Axial-UNet: A Neural Weather Model for Precipitation Nowcasting
Sumit Mamtani, Maitreya Sonawane
TL;DR
This work tackles short-term precipitation nowcasting with a lightweight Axial-UNet that fuses a UNet encoder–decoder with axial-attention to capture long-range row/column interactions while conditioning on multiple past radar frames. The model delivers fixed-lead-time predictions with modest compute and outperforms ConvLSTM, cGANs, and a plain UNet on a cleaned HKO-7 subset, achieving state-of-the-art pixel-fidelity metrics (PSNR up to 47.7, SSIM up to 0.994). The authors discuss limitations of PSNR/SSIM as sole metrics and outline avenues for meteorology-centric evaluation, probabilistic outputs, and higher-resolution data.
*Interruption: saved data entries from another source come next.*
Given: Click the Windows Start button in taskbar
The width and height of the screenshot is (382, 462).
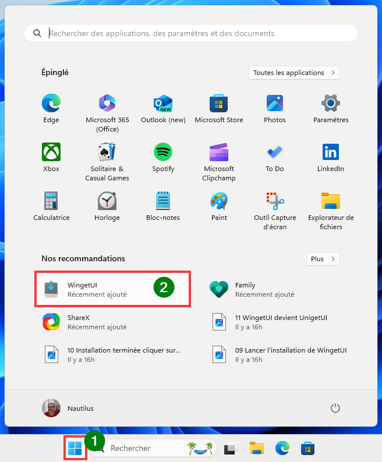Looking at the screenshot, I should (x=75, y=448).
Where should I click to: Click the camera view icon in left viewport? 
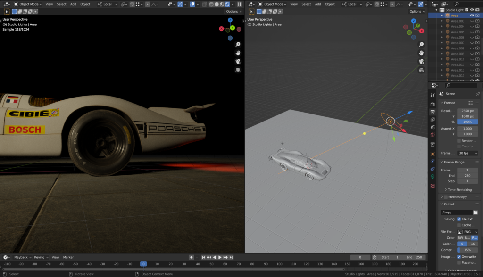[x=238, y=61]
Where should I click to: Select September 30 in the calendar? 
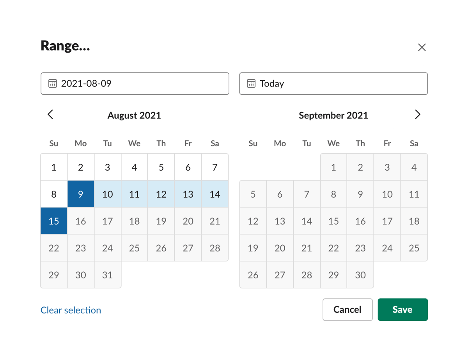point(360,275)
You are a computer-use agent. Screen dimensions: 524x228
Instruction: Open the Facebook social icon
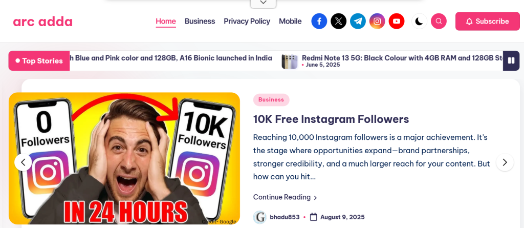point(319,22)
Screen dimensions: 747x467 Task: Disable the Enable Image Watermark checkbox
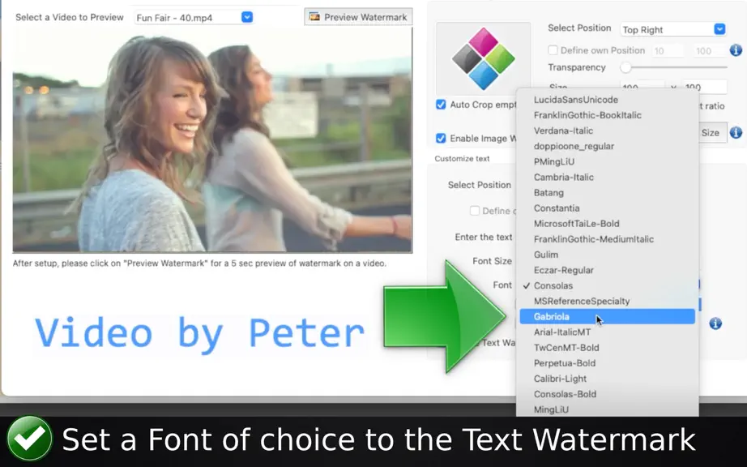pyautogui.click(x=441, y=138)
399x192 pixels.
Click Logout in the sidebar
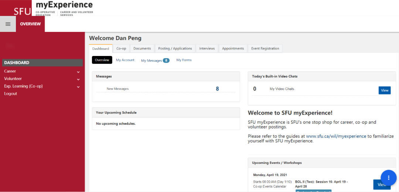(10, 94)
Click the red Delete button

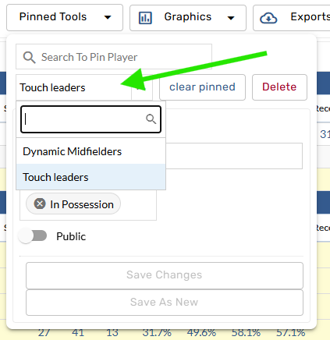pos(279,87)
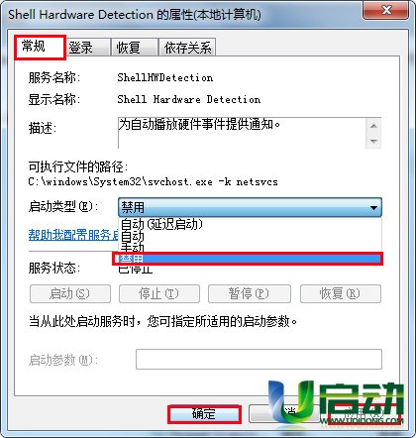Click the 恢复(R) service button
416x438 pixels.
[341, 293]
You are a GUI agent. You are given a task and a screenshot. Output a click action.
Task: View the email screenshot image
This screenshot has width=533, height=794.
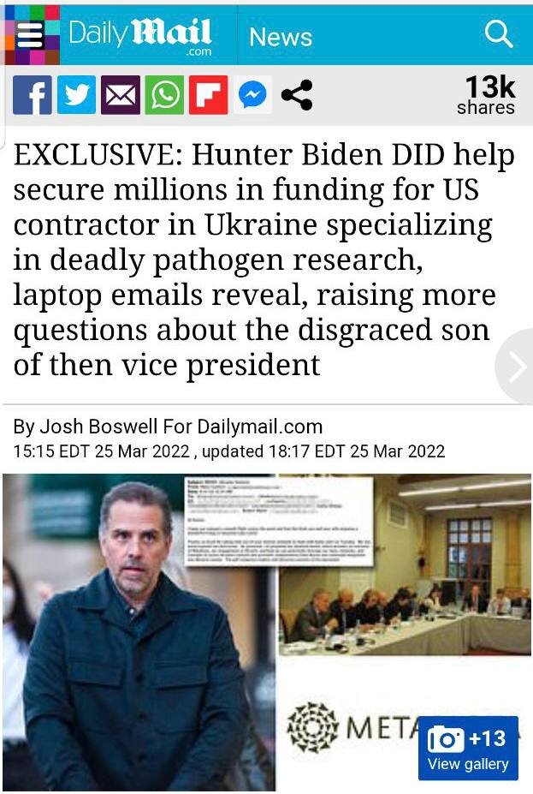tap(279, 521)
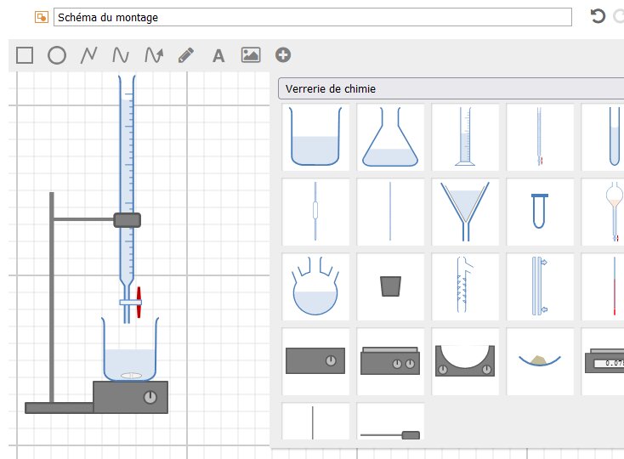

Overall, Axial-UNet offers a scalable, efficient approach for resource-constrained, real-time precipitation nowcasting, with clear paths toward richer, physics-informed assessments.
Abstract
Accurately predicting short-term precipitation is critical for weather-sensitive applications such as disaster management, aviation, and urban planning. Traditional numerical weather prediction can be computationally intensive at high resolution and short lead times. In this work, we propose a lightweight UNet-based encoder-decoder augmented with axial-attention blocks that attend along image rows and columns to capture long-range spatial interactions, while temporal context is provided by conditioning on multiple past radar frames. Our hybrid architecture captures both local and long-range spatio-temporal dependencies from radar image sequences, enabling fixed lead-time precipitation nowcasting with modest compute. Experimental results on a preprocessed subset of the HKO-7 radar dataset demonstrate that our model outperforms ConvLSTM, pix2pix-style cGANs, and a plain UNet in pixel-fidelity metrics, reaching PSNR 47.67 and SSIM 0.9943. We report PSNR/SSIM here; extending evaluation to meteorology-oriented skill measures (e.g., CSI/FSS) is left to future work. The approach is simple, scalable, and effective for resource-constrained, real-time forecasting scenarios.